:: MATERIAL FOR THIS EXERCISE ::

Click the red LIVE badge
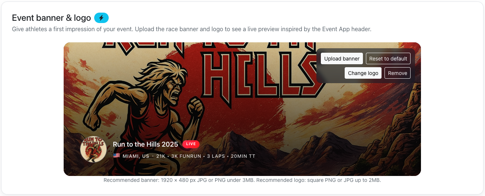The width and height of the screenshot is (485, 196). 191,144

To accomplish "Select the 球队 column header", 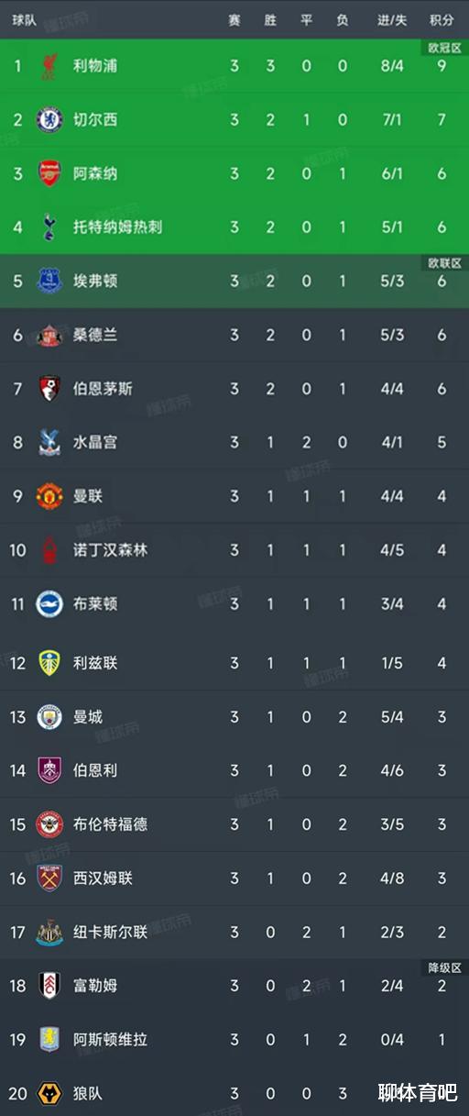I will tap(25, 20).
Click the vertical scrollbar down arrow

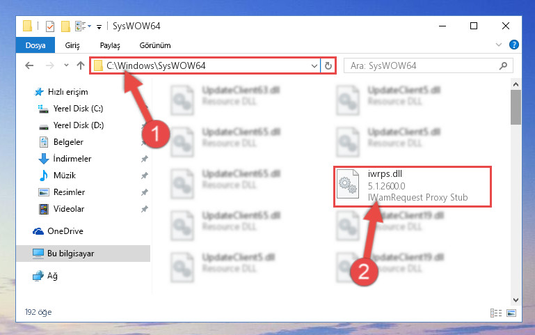516,300
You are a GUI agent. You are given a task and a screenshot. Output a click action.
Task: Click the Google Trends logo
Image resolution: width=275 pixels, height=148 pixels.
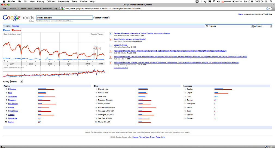click(18, 18)
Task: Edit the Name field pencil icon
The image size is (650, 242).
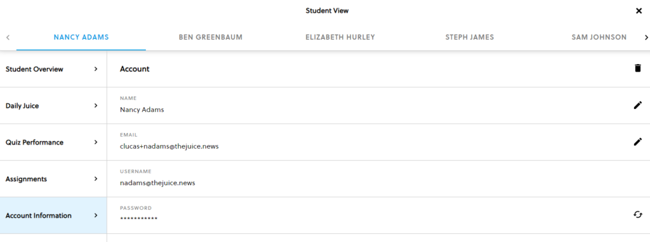Action: tap(637, 105)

:::

# EXERCISE REQUIREMENTS
Extract precisely the lines beginning at the line containing "You are a GUI" and ending at the last line of the entries above, exactly as written and with no pictures.

# ANSWER TO THIS PROBLEM
You are a GUI agent. You are given a task and a screenshot. Output a click action.
Task: Click the Google Trends logo
Image resolution: width=275 pixels, height=148 pixels.
click(18, 18)
Task: Edit the Name field pencil icon
The image size is (650, 242).
Action: tap(637, 105)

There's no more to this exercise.